== Segment start ==

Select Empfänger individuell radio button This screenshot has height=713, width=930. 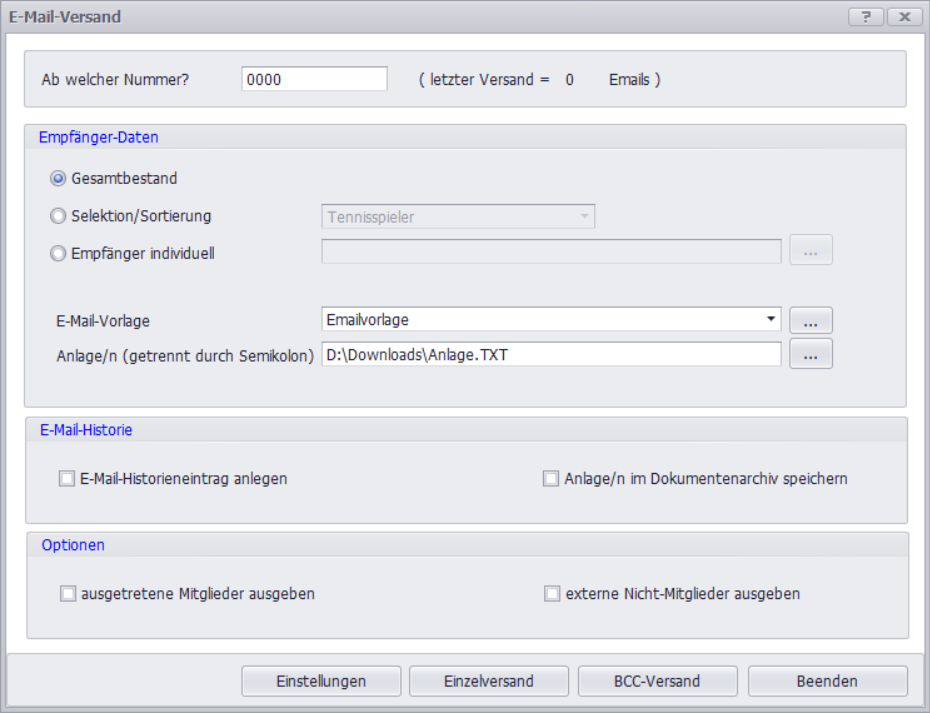click(x=58, y=253)
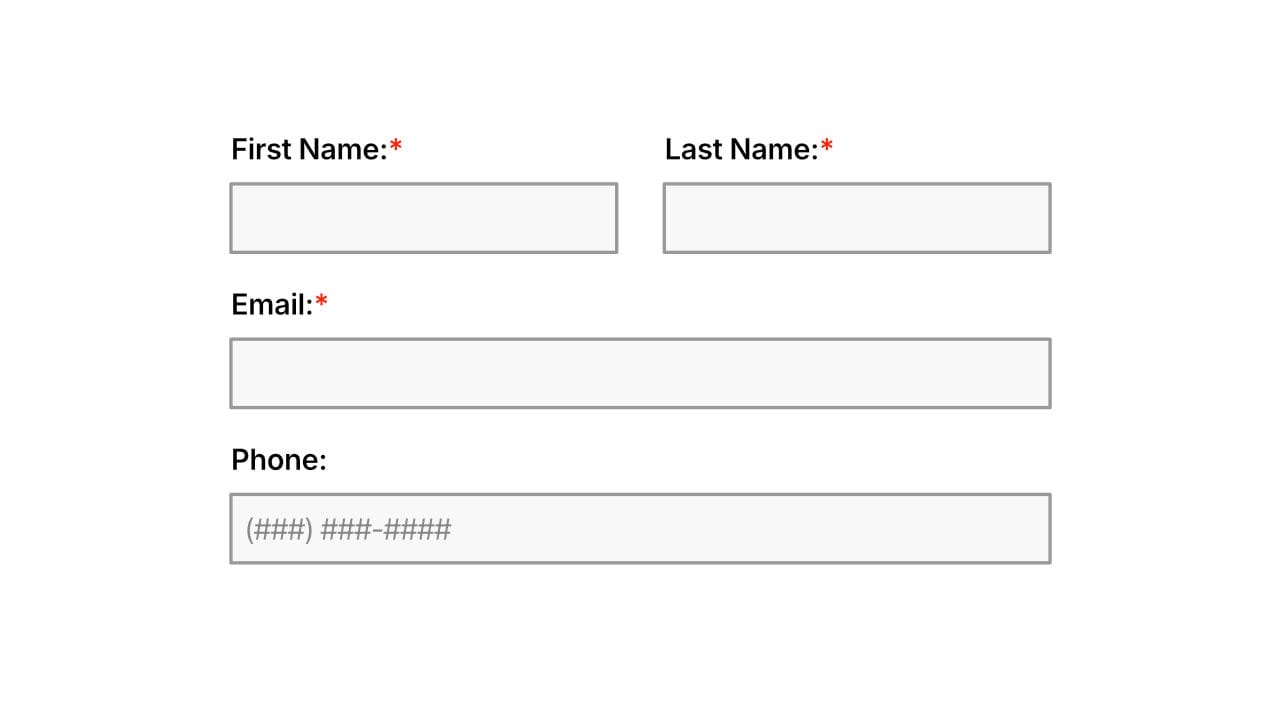The image size is (1281, 701).
Task: Click the phone number placeholder text
Action: tap(348, 529)
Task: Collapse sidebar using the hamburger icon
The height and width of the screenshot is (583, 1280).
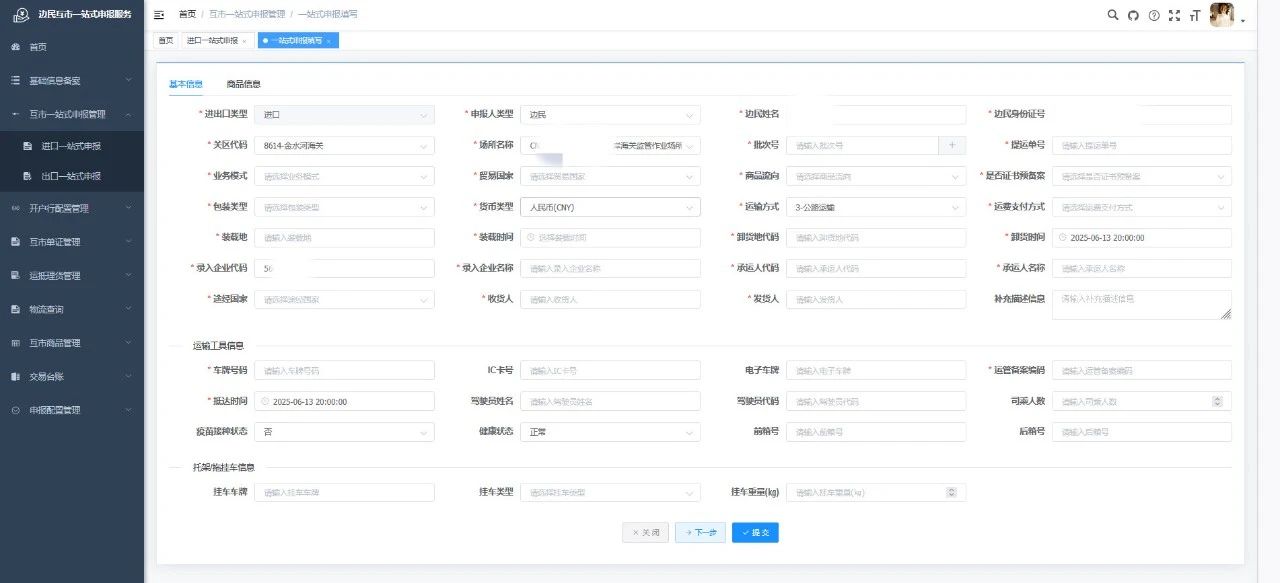Action: [160, 15]
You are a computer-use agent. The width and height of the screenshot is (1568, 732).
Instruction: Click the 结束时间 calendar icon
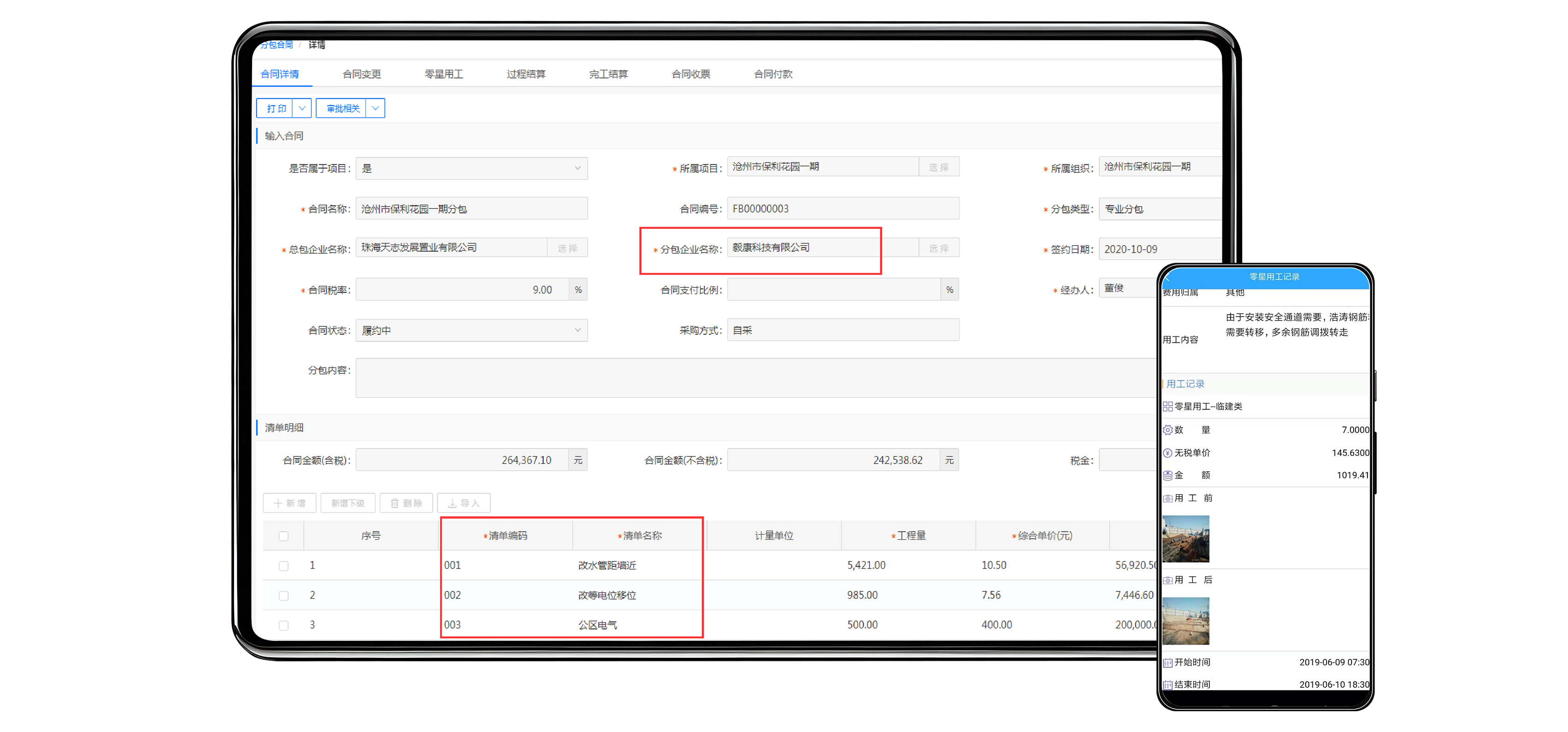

== Segment end ==

__PROBLEM DESCRIPTION__: Write only the number of lines in the entries that contain the word "icon".

__ANSWER FOR THE TASK__: 2